(Task goal) Starting at the line that contains "Given: Open the Charts menu", please transcribe every line through the end of the entries, exactly and with no pictures.

(Material for this exercise)
┌────────

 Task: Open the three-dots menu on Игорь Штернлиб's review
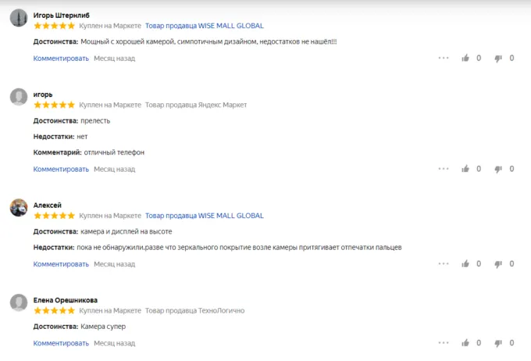pos(444,58)
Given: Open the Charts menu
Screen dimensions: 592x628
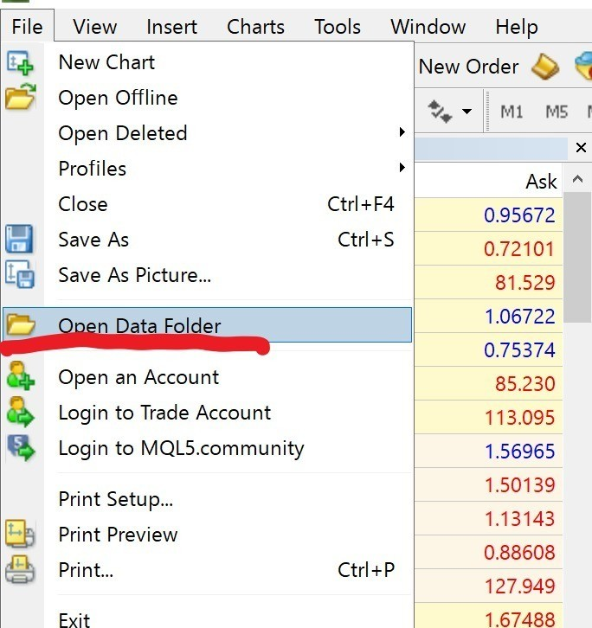Looking at the screenshot, I should click(x=255, y=27).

└────────

(Written solution)
Given: Open the Charts menu
Screen dimensions: 592x628
Looking at the screenshot, I should click(x=255, y=27).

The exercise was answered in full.